Abstract
Objectives: Endoscopic local procedures are increasingly applied in patients with superficial esophageal cancer as an alternative to radical oncologic resection. The objective of this article is to determine the risk of nodal metastases in submucosal (sm) esophageal cancer, comparing the two predominating histologic tumor types, squamous cell cancer (SCC) and adenocarcinoma (ADC). Methods: A query of PubMed, MEDLINE, Embase and Cochrane Library (1980–2009) using predetermined search terms revealed 675 abstracts, of which 485 full-text articles were reviewed. A total of 105 articles met the selection criteria. A review of article references and consultation with experts revealed additional articles for inclusion. Studies that enrolled patients with submucosal esophageal cancer and provided adequate extractable data were included. Results: The pooled outcomes of 7645 patients with esophageal cancer involving the sm level of infiltration were included in the analysis. Overall, the percentage of lymph node metastasis in submucosal cancer was 37%. Lymph node (N), lymphatic (L) and vascular (V) invasion in sm1 esophageal cancers was 27, 46 and 22%, respectively. Within sm2 lesions, N, L and V invasion were involved in 38, 63 and 38% of patients, respectively. Finally, N, L and V involvement in patients with sm3 lesions was 54, 69 and 47%, respectively. The rates of lymph node metastasis for sm1 and sm2 were higher in SCC compared with ADC, whereas the lymph node metastasis for sm3 was comparable, with >50% involvement in both histologic subtypes. SCC revealed an overall more aggressive behavior compared with ADC (N+: 45 vs 26%; L+: 57 vs 37%; V+: 40 vs 18%). Discussion: While endoscopic therapy may be adequate in selected patients with ‘low-risk’ sm1 ADC, submucosal SCC necessitates esophageal resection and systematic lymphadenectomy because of its aggressive nature and tendency for early metastasis.

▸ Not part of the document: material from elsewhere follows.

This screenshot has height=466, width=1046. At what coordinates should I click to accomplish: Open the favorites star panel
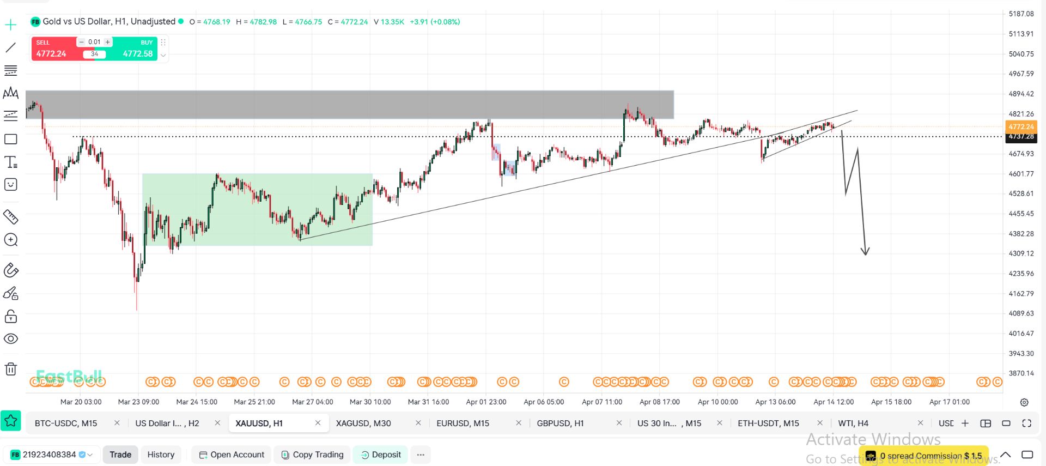tap(11, 421)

Financial & competing interests disclosure
The authors have no relevant affiliations or financial involvement with any organization or entity with a financial interest in or financial conflict with the subject matter or materials discussed in the manuscript. This includes employment, consultancies, honoraria, stock ownership or options, expert testimony, grants or patents received or pending, or royalties.
This manuscript contains parts of the doctoral MD thesis of Ursula Polotzek.
No writing assistance was utilized in the production of this manuscript.